EXERCISES TO COMPLETE
**1)** Using the page on LocalWhisper's AI models, explain why it advises Intel Mac owners to use the tiny or base model.
**2)** From the page on LocalWhisper's AI models, extract verbatim the passage from "Available Models" to "the large model.".

*** Opening of SELECTED TEXT ***

AI Models
Last updated: January 2026
About Whisper
LocalWhisper uses OpenAI’s Whisper, an open-source automatic speech recognition (ASR) model trained on 680,000 hours of multilingual data.
All processing runs locally on your Mac. No audio is ever sent to external servers.
Available Models
| Model | Size | Relative Speed | Best For |
|---|---|---|---|
| tiny | ~75 MB | Fastest | Quick notes, low-powered devices |
| base | ~150 MB | Fast | Daily use, good balance |
| small | ~500 MB | Medium | Better accuracy |
| medium | ~1.5 GB | Slower | High accuracy needs |
| large | ~3 GB | Slowest | Maximum accuracy |
Choosing a Model
Recommended: Base
For most users, the base model offers the best balance of speed and accuracy. It’s fast enough for real-time transcription while maintaining good accuracy.
For Apple Silicon Macs
Apple Silicon Macs (M1/M2/M3/M4) can easily run the large model with Metal GPU acceleration. If you have an Apple Silicon Mac and prioritize accuracy over speed, try the large model.
For Intel Macs
Intel Macs work best with tiny or base models for responsive performance. Larger models may be slow without GPU acceleration.
Model Download
Models are downloaded automatically from HuggingFace on first use. After the initial download, LocalWhisper works completely offline.
Download sizes:
- tiny: ~75 MB
- base: ~150 MB
- small: ~500 MB
- medium: ~1.5 GB
- large: ~3 GB
Language Support
Whisper supports 99 languages with automatic language detection. You can also manually specify a language for slightly better accuracy.

*** Close of SELECTED TEXT ***
*** Opening of DATASET ***

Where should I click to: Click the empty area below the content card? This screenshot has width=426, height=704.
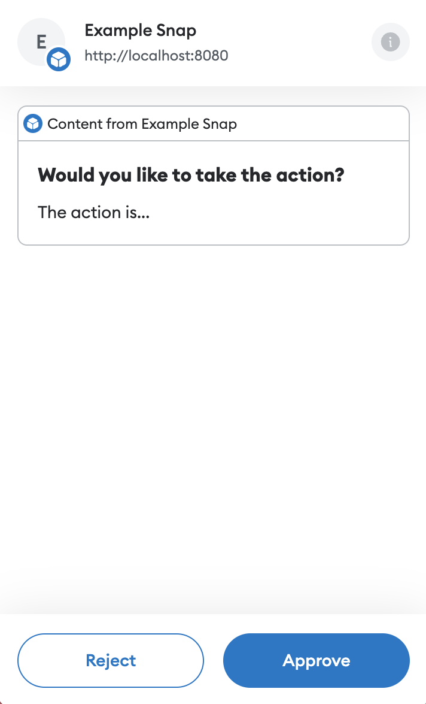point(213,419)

*** Close of DATASET ***
*** Opening of DATASET ***

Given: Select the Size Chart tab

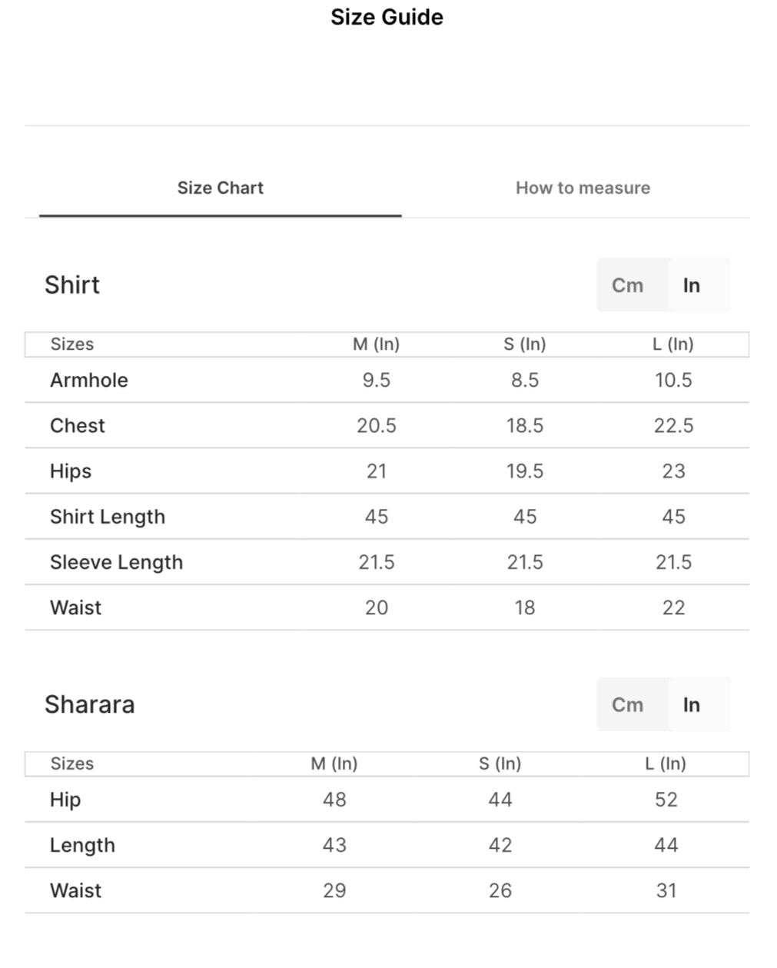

*** Close of DATASET ***

SOLUTIONS TO THE TASKS
**1)** Intel Macs run best with the tiny or base models, which give responsive performance. Larger models may be slow on them because they lack GPU acceleration.

**2)**
Available Models
| Model | Size | Relative Speed | Best For |
|---|---|---|---|
| tiny | ~75 MB | Fastest | Quick notes, low-powered devices |
| base | ~150 MB | Fast | Daily use, good balance |
| small | ~500 MB | Medium | Better accuracy |
| medium | ~1.5 GB | Slower | High accuracy needs |
| large | ~3 GB | Slowest | Maximum accuracy |
Choosing a Model
Recommended: Base
For most users, the base model offers the best balance of speed and accuracy. It’s fast enough for real-time transcription while maintaining good accuracy.
For Apple Silicon Macs
Apple Silicon Macs (M1/M2/M3/M4) can easily run the large model with Metal GPU acceleration. If you have an Apple Silicon Mac and prioritize accuracy over speed, try the large model.